The honest claim is narrower: deferred-but-finite work has a DAG underneath it, and the zoom level is a choice. Perpetual-motion event loops live somewhere else. If the framing breaks for the workload in front of you, the framing is the thing to drop, not the workload.

The zoom is the thing

Most fights about good tooling are actually fights about zoom level. Visual versus code: a zoom argument. Low-code versus full-code: a zoom argument. Notebook versus pipeline: a zoom argument. The honest question isn’t which abstraction is right? — it’s which nodes should be atomic for this job, this week, this person?

The tools that respect that are the ones that let you change the answer without changing tools.

The DAG is the unit of work. The zoom is taste. Don’t let the tool pick the zoom for you.


Related reads: Direction Stopped Mattering: Code and Graph in One Loop for two zoom levels of the same Flowfile graph, Your Lineage Graph Should Run Your Pipelines for what happens when the DAG itself becomes the runtime, and Virtual Flow Tables: When a Catalog Entry Is a Pipeline for the zoom-collapse mechanic in code.
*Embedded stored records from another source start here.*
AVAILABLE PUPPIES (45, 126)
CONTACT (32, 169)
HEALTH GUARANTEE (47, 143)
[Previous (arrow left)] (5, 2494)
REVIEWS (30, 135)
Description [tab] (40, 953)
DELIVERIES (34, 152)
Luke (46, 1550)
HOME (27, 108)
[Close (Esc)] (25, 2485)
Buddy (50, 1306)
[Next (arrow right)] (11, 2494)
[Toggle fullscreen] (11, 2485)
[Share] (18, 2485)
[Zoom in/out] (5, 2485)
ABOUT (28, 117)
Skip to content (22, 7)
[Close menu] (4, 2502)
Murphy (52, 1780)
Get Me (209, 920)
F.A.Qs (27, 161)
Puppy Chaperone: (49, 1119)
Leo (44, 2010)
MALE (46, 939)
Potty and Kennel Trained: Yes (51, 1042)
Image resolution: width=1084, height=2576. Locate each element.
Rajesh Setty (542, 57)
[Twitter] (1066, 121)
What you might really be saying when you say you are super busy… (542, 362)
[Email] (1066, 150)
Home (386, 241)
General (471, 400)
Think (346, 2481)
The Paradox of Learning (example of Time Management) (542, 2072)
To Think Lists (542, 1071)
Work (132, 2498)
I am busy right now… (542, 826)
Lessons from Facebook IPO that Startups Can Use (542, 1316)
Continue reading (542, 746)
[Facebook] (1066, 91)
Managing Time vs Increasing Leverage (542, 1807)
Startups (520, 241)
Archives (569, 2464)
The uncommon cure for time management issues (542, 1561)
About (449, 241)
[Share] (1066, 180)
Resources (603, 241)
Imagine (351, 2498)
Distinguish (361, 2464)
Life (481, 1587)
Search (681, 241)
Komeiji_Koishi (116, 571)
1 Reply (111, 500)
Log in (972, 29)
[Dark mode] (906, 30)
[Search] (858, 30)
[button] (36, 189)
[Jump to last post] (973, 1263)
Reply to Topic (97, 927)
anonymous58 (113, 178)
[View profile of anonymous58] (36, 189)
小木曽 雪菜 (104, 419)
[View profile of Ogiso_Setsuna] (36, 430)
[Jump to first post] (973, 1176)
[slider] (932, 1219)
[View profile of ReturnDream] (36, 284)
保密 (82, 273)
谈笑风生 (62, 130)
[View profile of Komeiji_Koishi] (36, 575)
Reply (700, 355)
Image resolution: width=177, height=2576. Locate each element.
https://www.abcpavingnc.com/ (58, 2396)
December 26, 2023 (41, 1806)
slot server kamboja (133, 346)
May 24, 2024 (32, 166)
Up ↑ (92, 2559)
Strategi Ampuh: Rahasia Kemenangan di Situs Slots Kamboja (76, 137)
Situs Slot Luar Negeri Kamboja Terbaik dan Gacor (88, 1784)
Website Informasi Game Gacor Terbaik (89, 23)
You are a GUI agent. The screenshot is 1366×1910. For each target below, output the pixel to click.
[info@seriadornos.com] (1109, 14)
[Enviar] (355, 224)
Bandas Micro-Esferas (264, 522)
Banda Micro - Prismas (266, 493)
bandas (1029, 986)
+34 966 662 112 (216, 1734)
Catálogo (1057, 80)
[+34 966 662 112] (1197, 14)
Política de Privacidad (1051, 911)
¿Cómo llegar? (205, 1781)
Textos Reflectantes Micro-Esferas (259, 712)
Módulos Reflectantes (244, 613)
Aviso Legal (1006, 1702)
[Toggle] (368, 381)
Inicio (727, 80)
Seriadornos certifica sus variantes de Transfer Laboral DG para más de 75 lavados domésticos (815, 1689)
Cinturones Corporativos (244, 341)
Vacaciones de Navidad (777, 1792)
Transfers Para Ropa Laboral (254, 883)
Frequently asked questions

Are you really claiming everything is a DAG?
No. The claim is narrower: most of the dataflow tools people argue about — ETL tools, query planners, build systems, schedulers, container build chains, version control — sit on a DAG of data dependencies. Outside dataflow (event loops, reactive systems, programs whose control flow depends on mutable shared state), the framing has known edges. See *where this breaks*.
What about cycles? Loops? Recursion?
Some unroll, some don't. A loop over independent items expands into N independent nodes; a loop accumulating into a single state becomes a chain. But a `while` loop whose termination depends on runtime state doesn't unroll without running it, and direct or mutual recursion stays cyclic in the static call graph. The post is about data-dependency DAGs, not function-call graphs of arbitrary programs.
Aren't function call graphs DAGs anyway?
Generally no. Recursion (direct or mutual) puts cycles in a static call graph. The data-dependency graph in a dataflow program — *the value of node B depends on the value of node A* — is what's reliably a DAG. The function-level call graph of an arbitrary program isn't, and the post isn't about that.
How does Flowfile actually expose multiple zoom levels?
Three of them, on the same flow. The canvas shows one node per logical step. Each node has an inspectable expression DAG underneath — the Polars expressions the form is bound to. And the physical plan you see in `.explain(optimized=True)` is a third zoom: filter pushdown, projection pruning, the optimised operator order. Same flow, three views.
Where does this framing break?
Reactive systems with backpressure, watermarked stream processors, and any runtime where the topology rewires itself per event don't unroll cleanly into a static DAG. The framing is about deferred-but-finite work, not perpetual-motion event loops. Treat it as a useful default that has known edges, not a universal law.